I need each line of the entries below that includes the string "agent".

Saved data entries
- Opening Delimiter -
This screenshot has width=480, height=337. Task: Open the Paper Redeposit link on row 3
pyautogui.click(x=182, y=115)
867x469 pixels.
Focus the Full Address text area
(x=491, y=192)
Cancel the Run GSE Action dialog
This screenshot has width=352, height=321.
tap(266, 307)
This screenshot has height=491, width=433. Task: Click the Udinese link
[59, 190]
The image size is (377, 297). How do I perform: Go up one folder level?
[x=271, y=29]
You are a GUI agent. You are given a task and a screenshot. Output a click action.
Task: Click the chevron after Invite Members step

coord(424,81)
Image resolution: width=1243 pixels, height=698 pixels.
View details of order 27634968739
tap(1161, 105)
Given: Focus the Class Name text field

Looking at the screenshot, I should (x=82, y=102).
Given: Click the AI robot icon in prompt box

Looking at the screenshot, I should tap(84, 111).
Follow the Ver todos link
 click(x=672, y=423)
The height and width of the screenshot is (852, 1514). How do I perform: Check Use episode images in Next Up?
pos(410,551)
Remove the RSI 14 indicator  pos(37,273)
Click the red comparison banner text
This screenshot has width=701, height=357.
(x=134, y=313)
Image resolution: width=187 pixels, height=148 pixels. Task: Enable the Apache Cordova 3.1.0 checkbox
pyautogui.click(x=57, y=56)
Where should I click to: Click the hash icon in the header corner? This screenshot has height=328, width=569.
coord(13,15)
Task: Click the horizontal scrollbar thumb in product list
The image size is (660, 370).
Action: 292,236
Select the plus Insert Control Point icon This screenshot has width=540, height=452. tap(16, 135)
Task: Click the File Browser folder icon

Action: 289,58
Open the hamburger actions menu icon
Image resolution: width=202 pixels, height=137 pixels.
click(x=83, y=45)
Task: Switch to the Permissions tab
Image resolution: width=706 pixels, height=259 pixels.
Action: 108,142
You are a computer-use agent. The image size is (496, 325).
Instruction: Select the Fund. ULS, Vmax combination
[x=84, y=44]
- Closing Delimiter -
_FINAL ANSWER_:
You are a GUI agent. You are given a task and a screenshot. Output a click action.
You are a computer-use agent. The image size is (496, 325).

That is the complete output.